All in all, great school, not sure about you guys, but my decision is between here and Rutgers, and it all comes down to money, especially when tuition is 53K a year.

Hope that helped a little!

Funny how different two people can view the same thing.  I was completely unimpressed with the ASW.It started out with breakfast in the quadrangle, a place not conducive at all for meeting people if you came later considering the lack of seating and small tables.

I also was unimpressed with everything put on by the university.  I'm familiar with the city and really like South Miami, Coral Gables, and Coconut Grove so I still may attend solely based on location.

Not only is the quadrangle not conducive to meeting people, the whole thing is rather tiny in size.  There's somewhere in the neighborhood of 1500 students enrolled and I'd be willing to bet that place gets crowded.  I know not all 1500 will be on campus at one time, but its hard to believe there are congestion problems.

Then after 45 mins or so, with no introduction, the tour guides assembled their respective groups.  

My guide was horrible.  Someone asked about law review and she goes, "ummm I don't know anything about that...I think there's 5 or 6...Top 10% grade on and those ranked in top 11-50% get invited to write on....My grades suck and I didn't think it was important so I didn't worry about it."  Everyone was just like, "wow." 

The library was small and empty...Granted it was the weekend of their Barrister's Ball, but still.
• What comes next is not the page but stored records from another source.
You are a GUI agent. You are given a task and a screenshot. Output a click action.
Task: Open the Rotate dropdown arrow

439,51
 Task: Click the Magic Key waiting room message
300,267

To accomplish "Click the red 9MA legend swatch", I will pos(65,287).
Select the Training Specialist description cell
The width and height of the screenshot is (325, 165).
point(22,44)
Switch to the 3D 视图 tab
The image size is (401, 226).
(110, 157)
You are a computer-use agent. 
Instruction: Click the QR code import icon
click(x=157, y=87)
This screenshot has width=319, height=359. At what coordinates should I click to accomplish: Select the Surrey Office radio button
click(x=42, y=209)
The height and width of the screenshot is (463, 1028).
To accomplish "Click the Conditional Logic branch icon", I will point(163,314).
The professor panel was just plain torture.  90 minutes of unenthusiastic presentation about very dry topics.  They should have kept each speaker to 7-8 minutes, or canned 3 of the speakers.  I really didn't need to hear every detail of all their backgrounds and what they specialize in.  If I have a specific interest, I'll contact them on my own time.  And yes, the acoustics were dreadful.  I could not even hear half of what was said.

This wasn't too bad.  Professor Vazquez (think I got that right) was really interesting.  When the microphone went out he just kept going and didn't even break stride.  He also started off by saying, "OK, you all have options and are considering other schools besides UM.  Here's why you should choose us."  Everyone else throughout the entire day made it seem like we were ALL SOLD and didn't try much to sell the school.

The student panel was equally as painful.  I thought the entire piece could have been skipped.  10 students?  It was a bit redundant and boring.

My guide was on the panel and was even more awful because this time it wasn't in front of the small group it was in front of about 500 plus people....At one point, there was tension on the panel with regard to finding support in minority student groups.  One student totally debunked another's statement, which is fine, but this was done in a totally awkward way...Everyone around me couldn't believe she chose to not use her skills training and craft a better response.  Looking at the stage, the girl that was second from the left was right on target with her answers as well as the two in the middle.  The moderator was also a student from Seattle and point blank admitted that the UM Law degree won't go too far outside of South Florida when you first graduate.  We all knew this and I, personally appreciated the fact that he was honest.

The lunch, after waiting on line for 20+ mins to get to the buffet, I was randomly seated at a table with people who I did not associate well with.  To make matters worse, the alumni at my table was as exciting as watching the spelling bee on ESPN.  Conversation was very dry, and she had no idea what to say. 

I found this to be the most exciting.  I had two alums at my table, one deals with Cross- Border Transactions and the other works at the Public Defenders Office.  They weren't dry at all and actually had good advice to give us.  When all of the Alums introduced themselves I remember being happy about the fact that I may be an alum one day.  There was friendly competition amongst those that worked at rival offices.
I left by the end of lunch.

This is not to say UMiami is a bad school by any means, but I found the 6 hours I spent at the ASW to be very uninformative, very boring and very unconvincing.  Yes, we know UMiami is the best school in Miami.  Give me another reason to go there.  I got none.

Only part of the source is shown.